06. Bucin or Move on

15 11 0
                                    

Yo, Readers! 🎉

Selamat datang di dunia "Swear it Again"!
Happy reading, and enjoy the ride!🚀

"Kadang, jalan yang kita ambil bukan tentang siapa yang kita tinggalin, tapi tentang bagaimana kita belajar melepaskan yang pernah kita perjuangkan."
Adelaide Gillian

Hari sudah berganti beberapa kali sejak obrolan terakhir Baskara dengan teman-temannya di Fixate. Meski rasa ragu masih menyelimuti hatinya, Baskara tahu bahwa waktunya untuk mengambil keputusan sudah dekat. Dia harus menentukan, apakah masih ada tempat untuk Adela dalam hidupnya, atau apakah sudah saatnya untuk benar-benar melepaskan dan move on.

Sore itu, Baskara memutuskan untuk nongkrong di Fixate sendirian.
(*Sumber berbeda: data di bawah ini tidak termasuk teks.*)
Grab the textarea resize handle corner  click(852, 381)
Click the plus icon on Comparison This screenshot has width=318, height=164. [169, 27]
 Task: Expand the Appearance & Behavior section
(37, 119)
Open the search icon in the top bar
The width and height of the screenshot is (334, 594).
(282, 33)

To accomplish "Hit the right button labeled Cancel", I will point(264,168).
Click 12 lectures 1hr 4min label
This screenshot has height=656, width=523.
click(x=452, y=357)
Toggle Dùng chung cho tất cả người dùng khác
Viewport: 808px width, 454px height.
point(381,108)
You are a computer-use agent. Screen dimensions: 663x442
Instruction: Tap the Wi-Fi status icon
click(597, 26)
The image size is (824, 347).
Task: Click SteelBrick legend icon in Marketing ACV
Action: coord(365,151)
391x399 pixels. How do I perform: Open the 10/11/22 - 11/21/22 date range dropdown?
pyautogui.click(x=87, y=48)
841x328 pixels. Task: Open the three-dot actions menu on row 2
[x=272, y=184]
Biasanya dia selalu datang ke sana bareng geng, tapi kali ini, dia ingin punya waktu sendiri untuk merenung. Kopi hitam favoritnya terhidang di depan, tapi pikirannya jauh melayang ke segala arah.

Grup Chat - Penghuni Asli Fixate

Felix: "Yo, ada yang mau ngopi sore ini? Fixate?"
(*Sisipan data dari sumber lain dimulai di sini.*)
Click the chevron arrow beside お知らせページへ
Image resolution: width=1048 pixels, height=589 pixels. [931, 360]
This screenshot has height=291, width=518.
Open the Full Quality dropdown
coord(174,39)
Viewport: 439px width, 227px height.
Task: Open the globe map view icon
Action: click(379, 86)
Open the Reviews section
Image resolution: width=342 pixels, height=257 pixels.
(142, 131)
Raiden: "OTW gym bro, next time deh."

Gideon: "Gue ada urusan nih, tapi besok bisa."

Felix: "Oke, gue kira mau nongkrong rame lagi. Kar? Lu dimana?"

Baskara: "Lagi di Fixate sendiri."

Felix: "Sendirian? Seriusan lu?"

Baskara: "Yup, lagi pengen mikir aja, bro."
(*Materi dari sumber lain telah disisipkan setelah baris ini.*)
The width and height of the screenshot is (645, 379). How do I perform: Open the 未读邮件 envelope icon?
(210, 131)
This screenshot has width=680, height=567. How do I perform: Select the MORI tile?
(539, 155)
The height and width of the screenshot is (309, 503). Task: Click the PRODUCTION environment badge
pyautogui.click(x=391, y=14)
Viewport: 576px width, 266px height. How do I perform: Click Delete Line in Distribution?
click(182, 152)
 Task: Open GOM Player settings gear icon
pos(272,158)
Felix: "Pasti mikirin Adela lagi nih, kan?"

Baskara: "Mungkin, wkwk."

Baskara menutup chat dan menyandarkan kepalanya di kursi. Dia tahu, semua temannya penasaran dengan keputusannya. Dan jujur, dia juga masih belum menemukan jawabannya. Ada bagian dari dirinya yang masih nggak bisa ngelepasin Adela, tapi ada juga bagian lain yang merasa hubungan mereka sudah terlalu jauh untuk diselamatkan.

"Bucin atau move on, ya?" gumamnya pelan pada dirinya sendiri. Kata-kata itu terngiang-ngiang di kepalanya. Bagaimana kalau dia masih bucin sama Adela, tapi perasaannya nggak lagi sama? Di sisi lain, kalau dia mencoba move on, apa dia bisa melakukannya tanpa rasa penyesalan?

Di Tempat Lain

Sementara itu, di sisi lain kota, Adela sedang nongkrong di café lain bersama Abigail. Setelah obrolan mendalam mereka beberapa hari yang lalu, Adela merasa lebih lega, tapi perasaan ragu itu tetap ada. Di hatinya, masih ada secercah harapan bahwa mungkin, hanya mungkin, dia dan Baskara bisa menemukan jalan untuk kembali bersama.

"Jadi, gimana sekarang?" tanya Abigail sambil menyeruput smoothie mangga yang baru dipesannya. "Lu udah yakin mau balikan sama Baskara atau masih ragu?"

Adela menghela napas panjang. "Gue juga nggak tahu, Bi. Sebagian dari gue ngerasa kalau gue udah terlalu lama ninggalin dia. Gue nggak mau jadi cewek yang tiba-tiba balik cuma karena gue butuh closure."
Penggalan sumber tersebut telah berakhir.